Investigating interactions between animals and humans has become increasingly prominent in the study of the ancient Greek world. How did the Greeks react to non-indigenous species of birds and adapt these into their local environments? As a contribution to this subject, this paper focusses on a series of related avian case studies: domestic fowl (Gallus gallus), peacocks (Pavo cristatus), and pheasants (Phasianus colchicus). Using key pieces of textual and visual evidence, we not only investigate how these birds—all of which are part of the family Phasianidae—became acclimated to Greece but also draw significant conclusions about their reception in Greek society.
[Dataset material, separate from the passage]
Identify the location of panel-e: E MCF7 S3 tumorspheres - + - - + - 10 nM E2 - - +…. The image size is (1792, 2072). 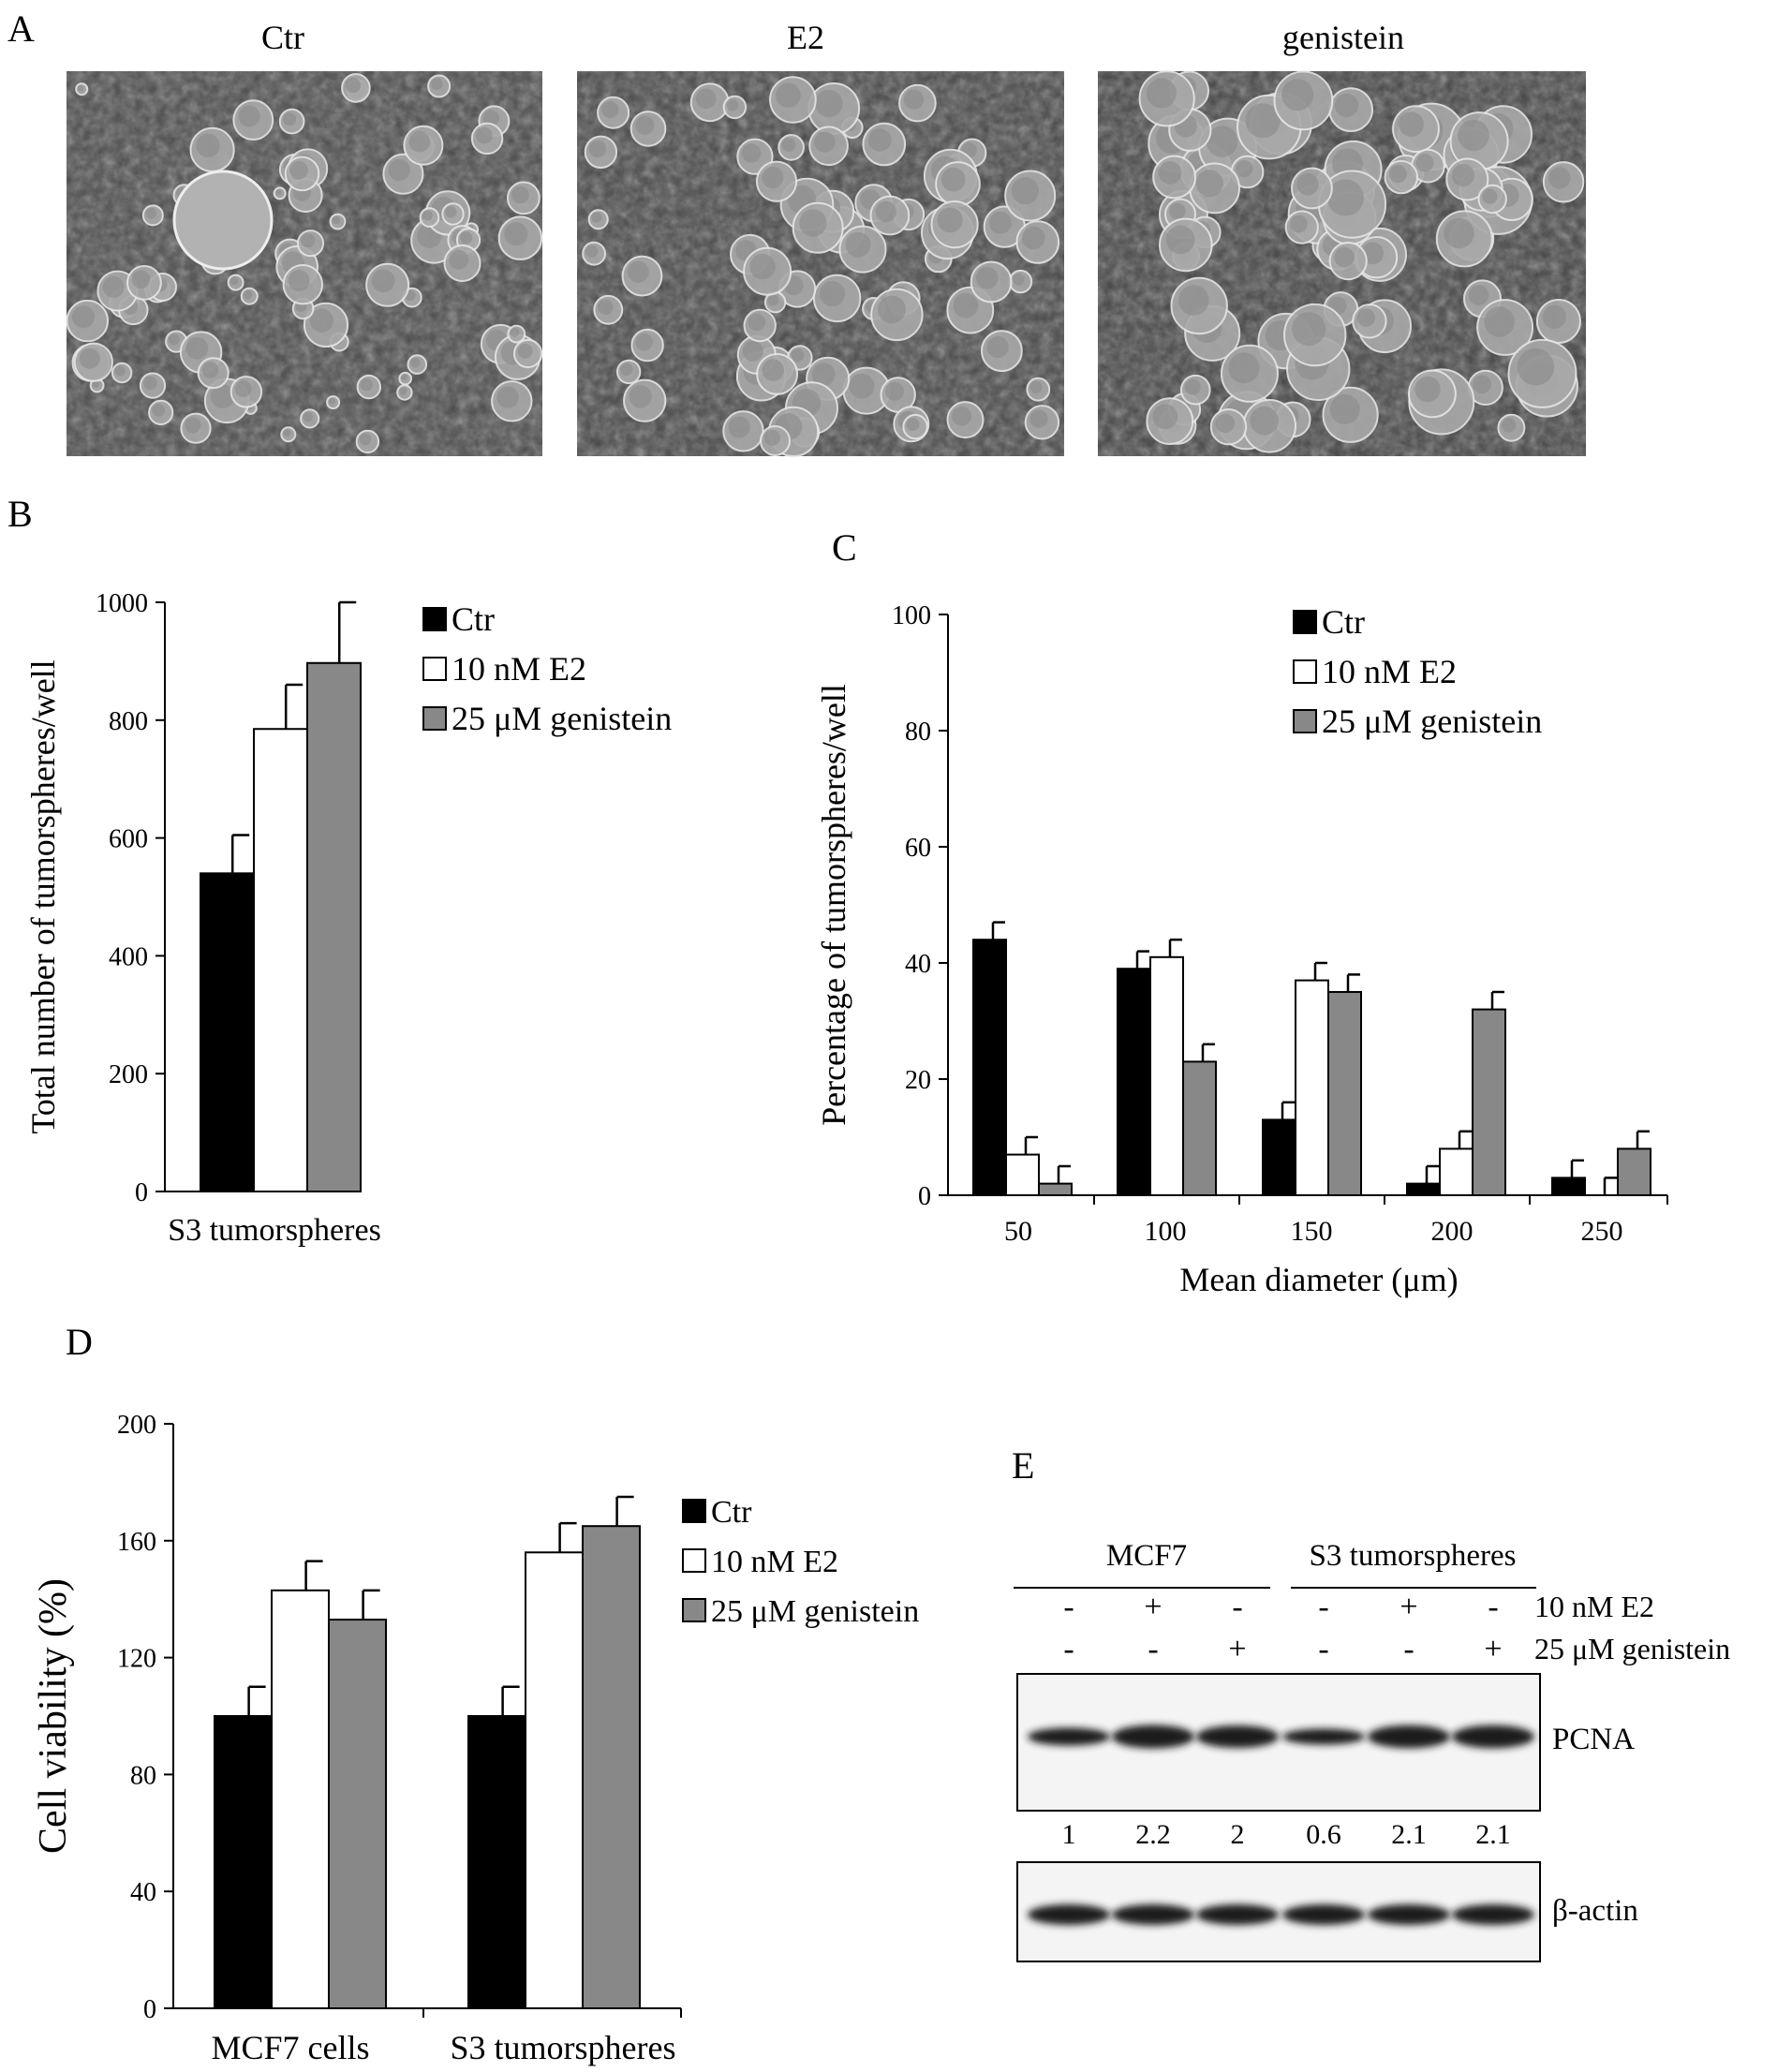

We argue that these three species remained grouped together in Greek imagination and that their distinctiveness and foreignness were essential characteristics of their cultural reception despite varying degrees of integration (e.g., successful breeding) and utility.

Résumé:

Les enquêtes sur les interactions entre animaux et humains occupent de plus en plus de place dans l’étude de l’Antiquité grecque. Comment les Grecs ont-ils réagi aux espèces d’oiseaux non indigènes? Comment les ont-ils adaptées à leurs milieux particuliers? Afin d’ajouter à nos connaissances sur ce sujet, nous étudions ici les cas apparentés d’une série d’oiseaux: la volaille domestique (Gallus gallus), les paons (Pavo cristatus) et les faisans (Phasianus colchicus). À partir d’extraits textuels et visuels clés, nous examinons la façon dont ces oiseaux – tous de la famille des phasianidés – se sont acclimatés en Grèce, et tirons ensuite des conclusions d’une portée considérable sur leur réception dans la société grecque. Nous soutenons que ces trois espèces sont restées regroupées dans l’imaginaire grec et que leurs caractères distinct et étranger sont des traits essentiels de leur réception culturelle, malgré des degrés d’utilité et d’intégration variés (p. ex. l’élevage).